··· Texte ···
Une Main invisible qui vise le bonheur d’exister des peuples, malgré les guerres. Du 1er Conflit mondial aux guerres en Ukraine et à Gaza
Les guerres qui ont jalonné le XXe siècle et celles qui se jouent aujourd’hui ont certainement un sens dans l’ordre logique de la marche de l’humanité dans l’histoire. Pour tenter de comprendre la marche du monde, partons du premier événement le plus marquant du XXe siècle, le premier conflit mondial 1914-1918 qui a précipité l’histoire d’une manière radicale a donné un nouveau sens au monde. Cet événement majeur de l’histoire moderne montre en fait que l’Histoire de l’humanité n’est pas « contingente », dans le sens « accidentelle », « fortuite », mais « contingente » dans le sens que le mouvement de l’Histoire de l’humanité relève d’un « ordre logique et cohérent ».
- La Première Guerre mondiale considérée courte s’est transformée en une guerre effroyable pour les puissances européennes
Les puissances européennes, en se déclarant la guerre en 1914, ne se sont pas représentées les conséquences qu’elles allaient provoquer sur leurs peuples et sur les autres peuples du monde. Elles n’ont vu que leurs intérêts immédiats, et les visées triomphatrices sur leurs adversaires. Cette guerre partie pour durer quelques mois s’est transformée en une longue guerre extrêmement épuisante, meurtrière, à laquelle ont été associés les peuples colonisés. Elle s’est révélée une véritable hécatombe. En 1917, toutes les nations étaient guerre, 17 millions d’hommes avaient été mis hors de combat dont un tiers tués, après trois années seulement de guerre.
Rien ne présageait que la mort de l’archiduc François-Ferdinand, l’héritier du trône de Vienne, le 28 juin 1914, suite à un attentat terroriste serbe, allait embraser l’Europe et étendre la guerre au monde, avec des dizaines de millions de morts et de blessés. Comme après l’attentat du 11 septembre 2001 contre le World Trade Center, à New York, rien ne présageait que les États-Unis et l’Europe (OTAN) allaient entrer en guerre en Asie centrale, et entraîner des réactions en chaînes dont les enjeux restent encore aujourd’hui toujours pendants.
En réalité, l’attentat terroriste en 1914 n’était qu’un prétexte pour les puissances occidentales pour déclencher la guerre. Toutes les puissances européennes s’y préparaient et y voyaient dans la conjoncture une possibilité pour tirer des avantages territoriaux et politiques. La prise de possession du monde a entraîné fatalement une compétition entre les puissances coloniales. L’exaspération nationaliste, le défaitisme ignoré, tout souriait aux puissances européennes, maîtresses du monde. Chaque peuple en Europe transposait l’enthousiasme de la domination qu’il avait sur les peuples des autres continents et sur les peuples européens voisins, perdant de vue que la guerre dans les colonies étaient inégale alors qu’entre les puissances européennes, le rapport de forces était en équilibre.
··· Section des données ···
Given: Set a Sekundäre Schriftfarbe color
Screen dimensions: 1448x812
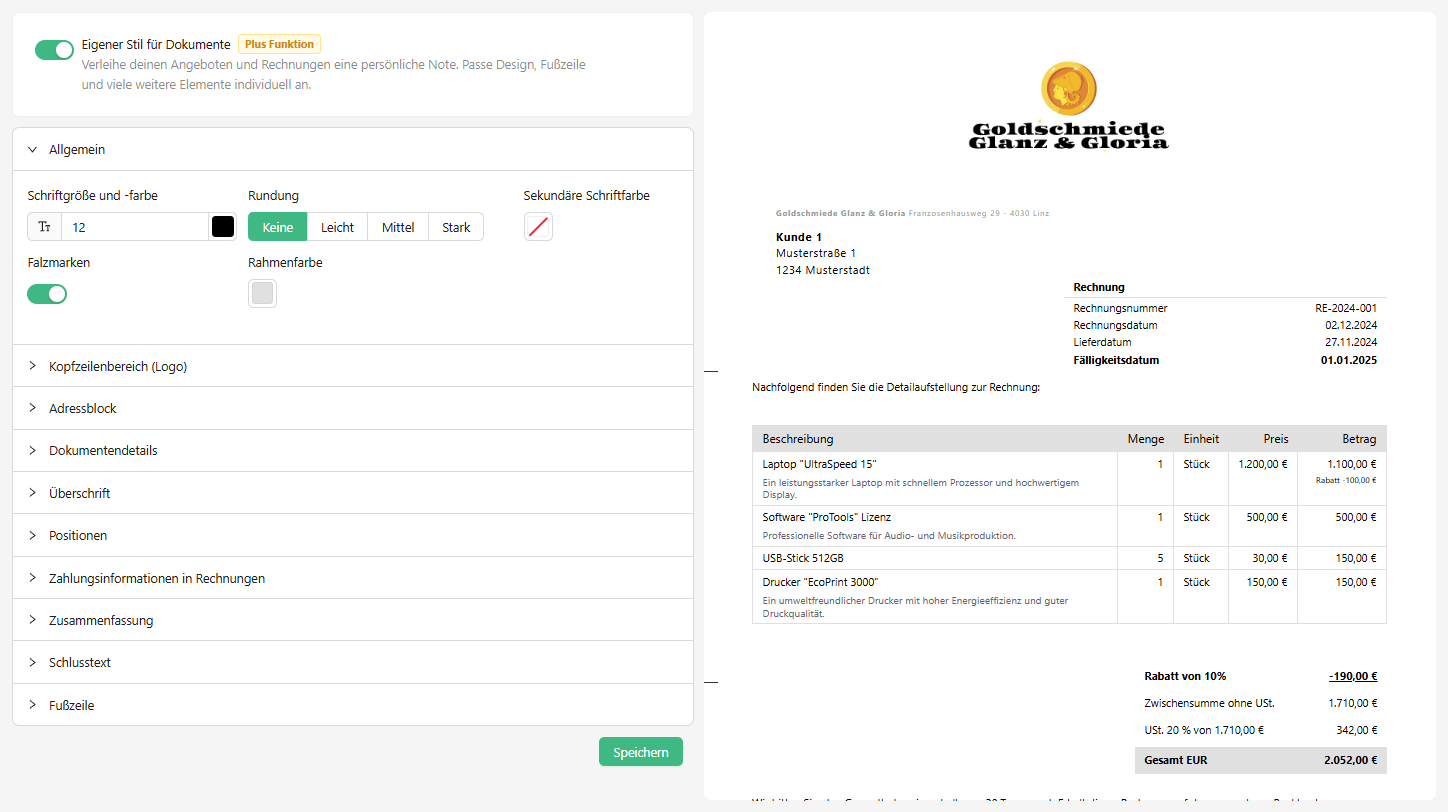Looking at the screenshot, I should tap(538, 226).
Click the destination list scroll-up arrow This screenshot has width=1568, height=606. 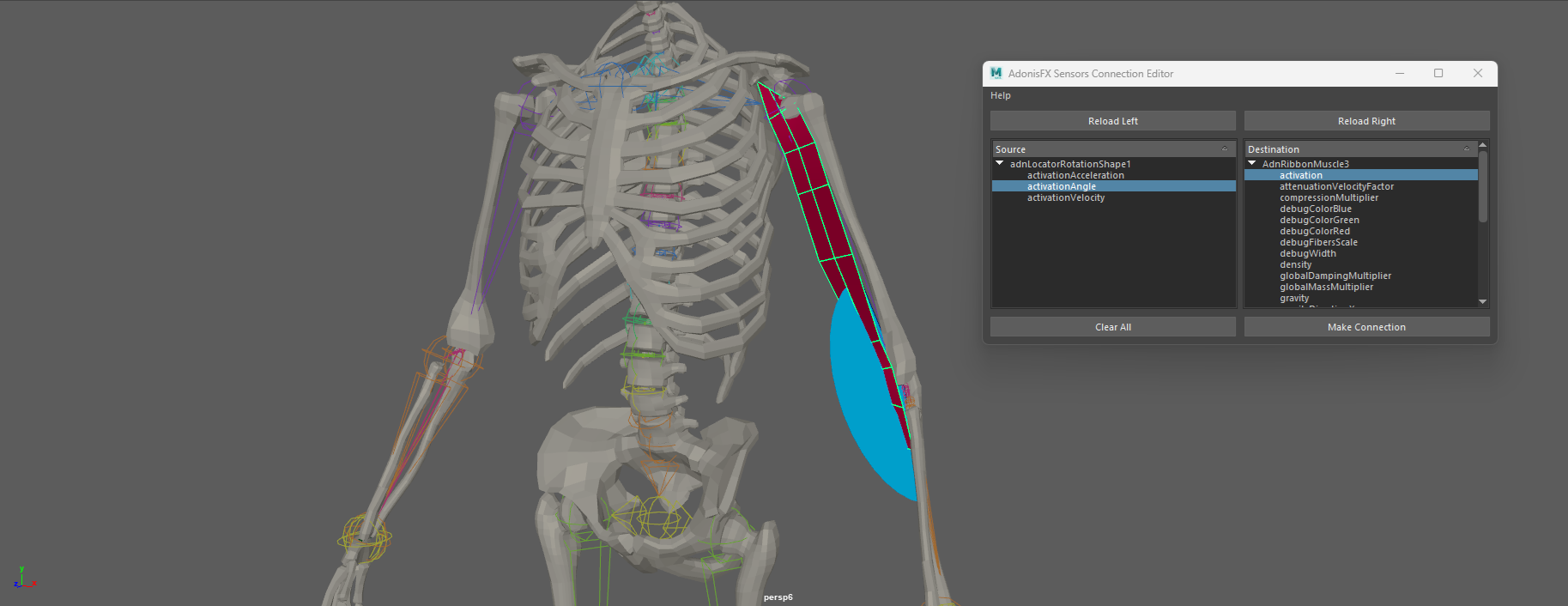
···
**Consigne:** Recopiez, s'il vous plaît, le passage du texte sur les guerres du XXe siècle qui commence aux mots « En réalité, l’attentat » et s'arrête après « était en équilibre. ».

**Résultat ci-dessous:**
En réalité, l’attentat terroriste en 1914 n’était qu’un prétexte pour les puissances occidentales pour déclencher la guerre. Toutes les puissances européennes s’y préparaient et y voyaient dans la conjoncture une possibilité pour tirer des avantages territoriaux et politiques. La prise de possession du monde a entraîné fatalement une compétition entre les puissances coloniales. L’exaspération nationaliste, le défaitisme ignoré, tout souriait aux puissances européennes, maîtresses du monde. Chaque peuple en Europe transposait l’enthousiasme de la domination qu’il avait sur les peuples des autres continents et sur les peuples européens voisins, perdant de vue que la guerre dans les colonies étaient inégale alors qu’entre les puissances européennes, le rapport de forces était en équilibre.